### What this exercise asks
a – In the assessment of the war in Ukraine, quote the passage from "No doubt, Armed" up to and including "only grow louder.".
b – According to the assessment of the war in Ukraine, about how many newly mobilized troops does Russia have?

### Passage for review
In light of the ongoing Russia crisis, the Scowcroft Center’s Forward Defense (FD) practice will share weekly assessments of the latest force developments surrounding Ukraine, leveraging the expert perspectives of our senior military fellows. The opinions, conclusions, and recommendations expressed or implied here are solely those of the authors and do not represent the views of the Department of Defense or any other US government agency.
The bottom line
On November 9, Russian Defense Minister Sergei Shoigu announced the withdrawal of Russian troops from the city of Kherson, a significant and embarrassing defeat for the Kremlin. Kherson, one of the regions annexed through sham referendums, represented the only regional capital that Russia had seized since the war began, and its loss is not only tactically but strategically damaging. However, Russian and Ukrainian forces face a long winter ahead, as changing weather will complicate both offensive and defensive operations in the coming months.
No doubt, Armed Forces of Ukraine (AFU) troops bedding down in Kherson are asking themselves “what are we doing next?” Indications are that this war will continue for some time, despite the AFU’s incredible and valorous successes. Ukraine must carefully balance the allure of capitalizing on momentum against a weakened opponent with the challenge of sustaining hard-won gains through the winter.
However, time is not on Kyiv’s side. Ukraine’s ability to sustain the fight against Russia hinges on NATO and US support and, as the West endures higher energy and food costs, the calls for an end to the war will only grow louder.
The calendar—and conditions—change
Building on momentum. The AFU unquestionably has the momentum in the war given a string of victories in Kharkiv, Izyum, Lyman, and now Kherson—this despite Russia utilizing terror tactics such as targeting Ukrainian power infrastructure and civilians, indiscriminate targeting with Iranian loitering munitions, and threatening the Zaporizhzhia nuclear power plant. The AFU effectively cut off Russian troops from critical ground lines of communication across the Dnipro River through systematic targeting of bridges and crossings. Over time, these tactics eventually forced Russia to concede that its position was impossible to defend and proved decisive in avoiding catastrophic urban warfare.
- Winter is coming. As winter approaches, the type of offensive operations that the AFU has successfully executed will become increasingly challenging due to harsh weather, ground conditions, and shifting prioritization for sustainment and logistics. Ground mobility, concealment, and reconnaissance can all become increasingly difficult in the mud, snow, and brutal cold weather conditions in the region. Accordingly, we are seeing AFU requests for international support shift from tanks to air defenses and now to sustainment equipment such as generators. The inherent challenges of warfare, particularly offensive operations, in cold weather conditions may impact decision-making on the consolidation of gains versus onward advancement.
- The Kremlin’s approach. Russia is moving to consolidate into more defensible positions in historically held terrain to the east of the Dnipro River and to the south near Crimea. Given the challenges Russia has had with training and equipping its newly mobilized troops (numbering around three hundred thousand personnel), consolidation to more advantageous defensive positions may allow for the time necessary to properly outfit new units. In fact, it may be Russia’s tactic to force a stalemate through the winter from more entrenched positions with the intent to begin rotating newly trained and equipped mobilization forces to the front as spring approaches.
Mother nature is the great equalizer. The tactical realities of cold-weather operations will likely impact all parties. Modern militaries recognize “cold weather training” as an indispensable skill set in a conventional fight. Underestimating the effects of winter on operations often results in disaster. Weapons systems malfunction. Engines seize or do not start at all. Combined arms operations are disrupted. Extreme cold hampers gross and fine motor skills, cognition, and the overall performance of the human beings attempting to execute a multitude of warfighting tasks—especially over time.

### Data section
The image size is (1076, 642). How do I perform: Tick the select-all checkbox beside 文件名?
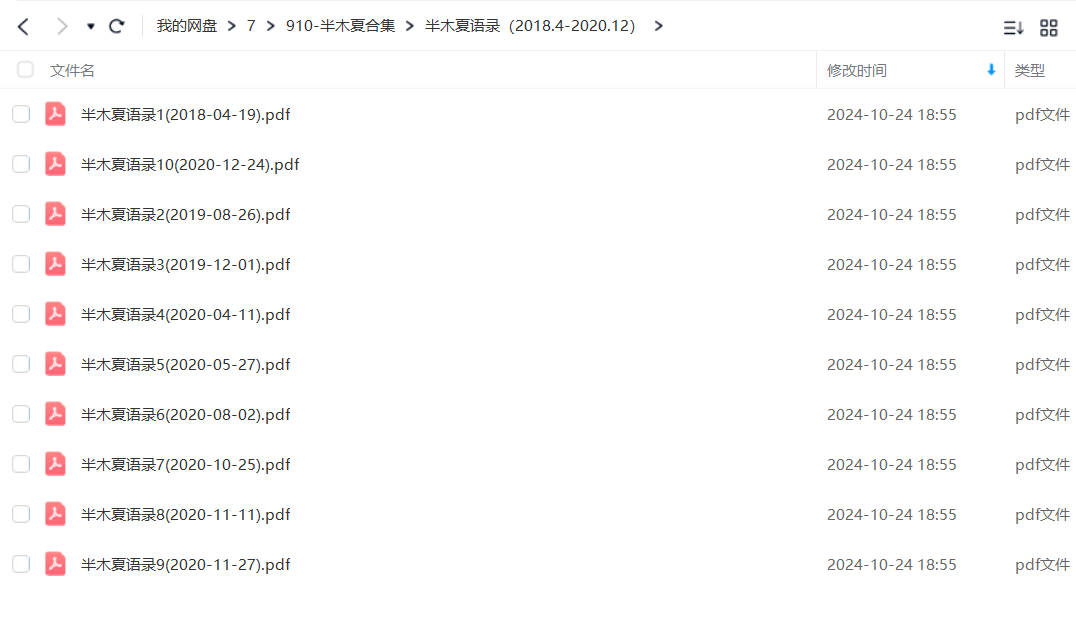click(25, 69)
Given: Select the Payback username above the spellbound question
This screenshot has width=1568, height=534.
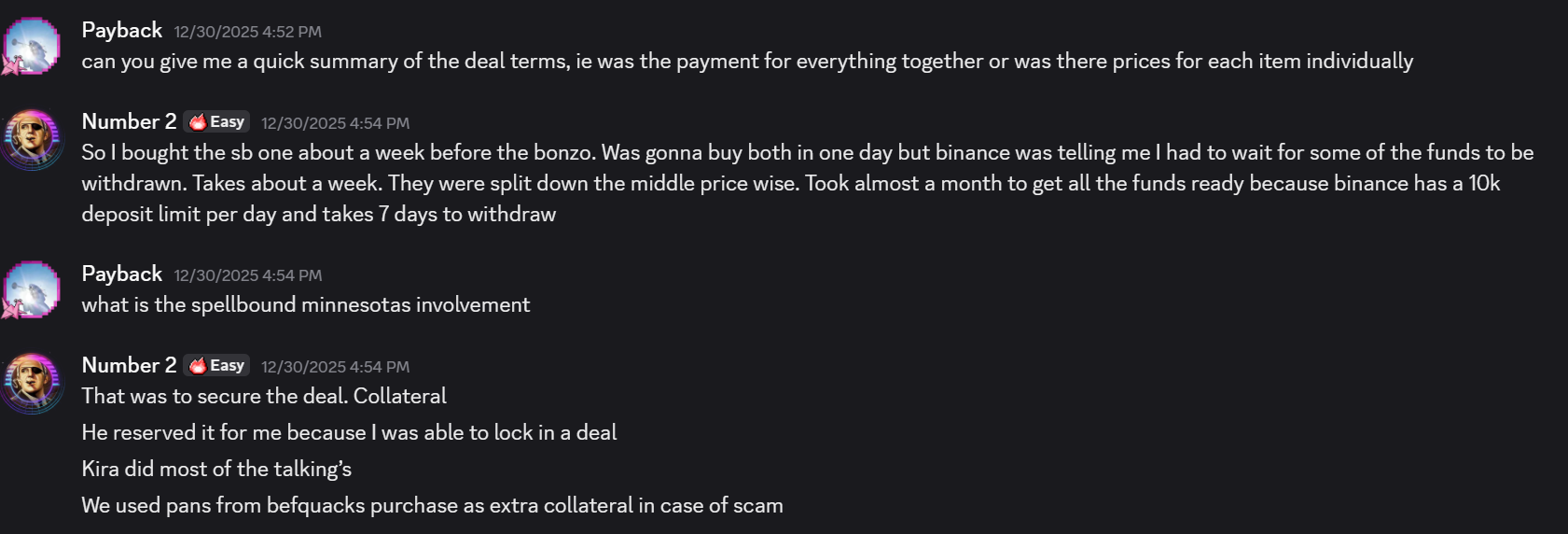Looking at the screenshot, I should click(x=121, y=274).
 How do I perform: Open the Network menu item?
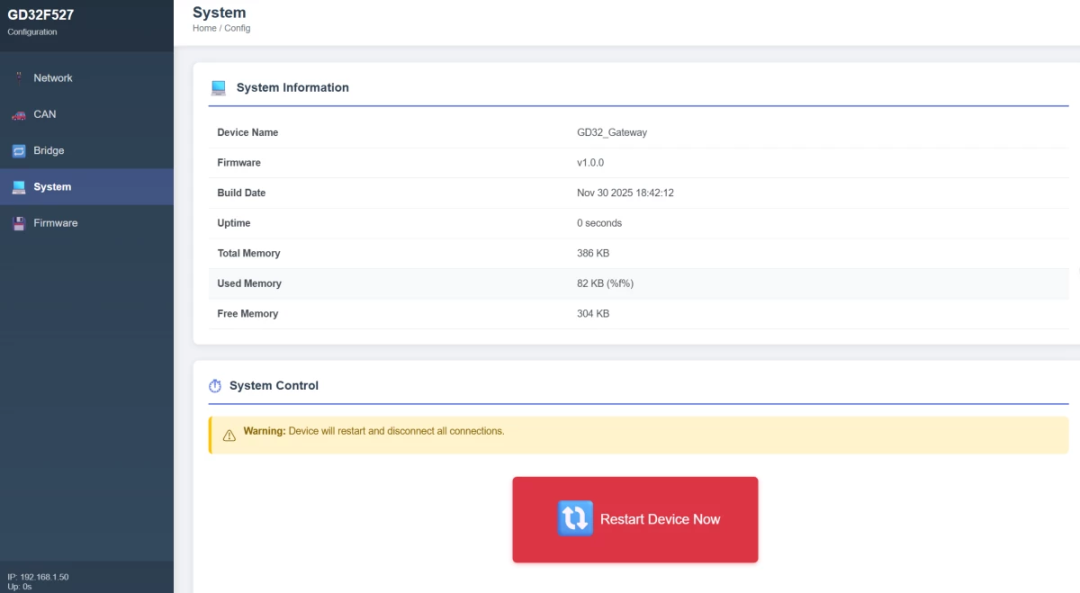pos(53,78)
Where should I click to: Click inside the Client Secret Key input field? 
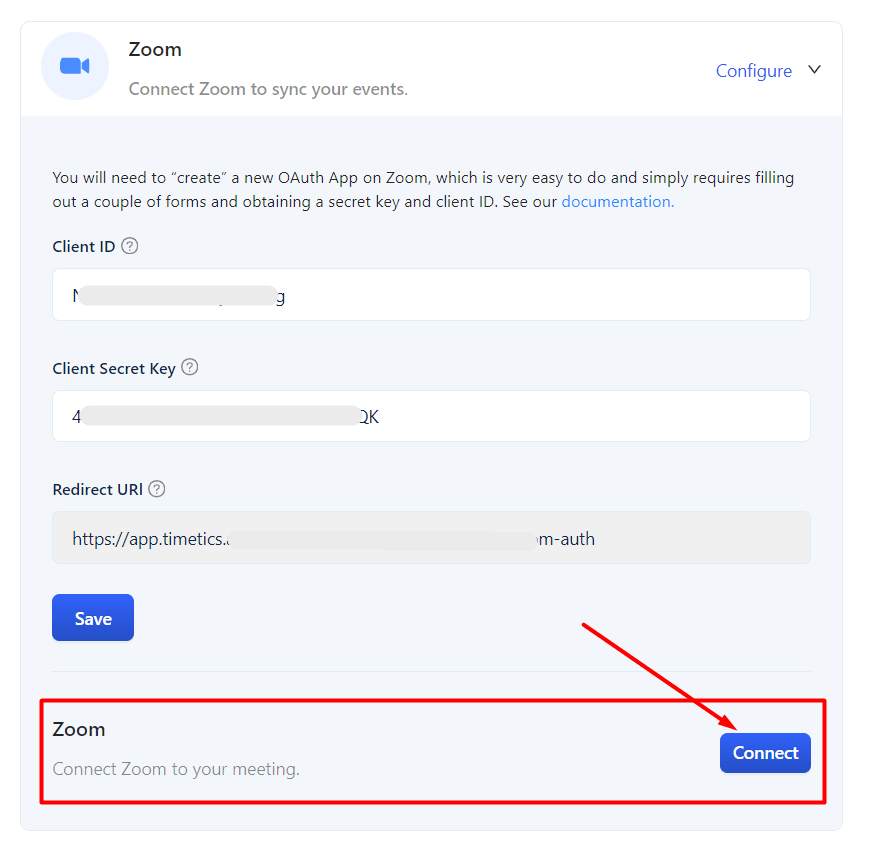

### Problem solutions
a –
No doubt, Armed Forces of Ukraine (AFU) troops bedding down in Kherson are asking themselves “what are we doing next?” Indications are that this war will continue for some time, despite the AFU’s incredible and valorous successes. Ukraine must carefully balance the allure of capitalizing on momentum against a weakened opponent with the challenge of sustaining hard-won gains through the winter.
However, time is not on Kyiv’s side. Ukraine’s ability to sustain the fight against Russia hinges on NATO and US support and, as the West endures higher energy and food costs, the calls for an end to the war will only grow louder.

b – Around three hundred thousand personnel.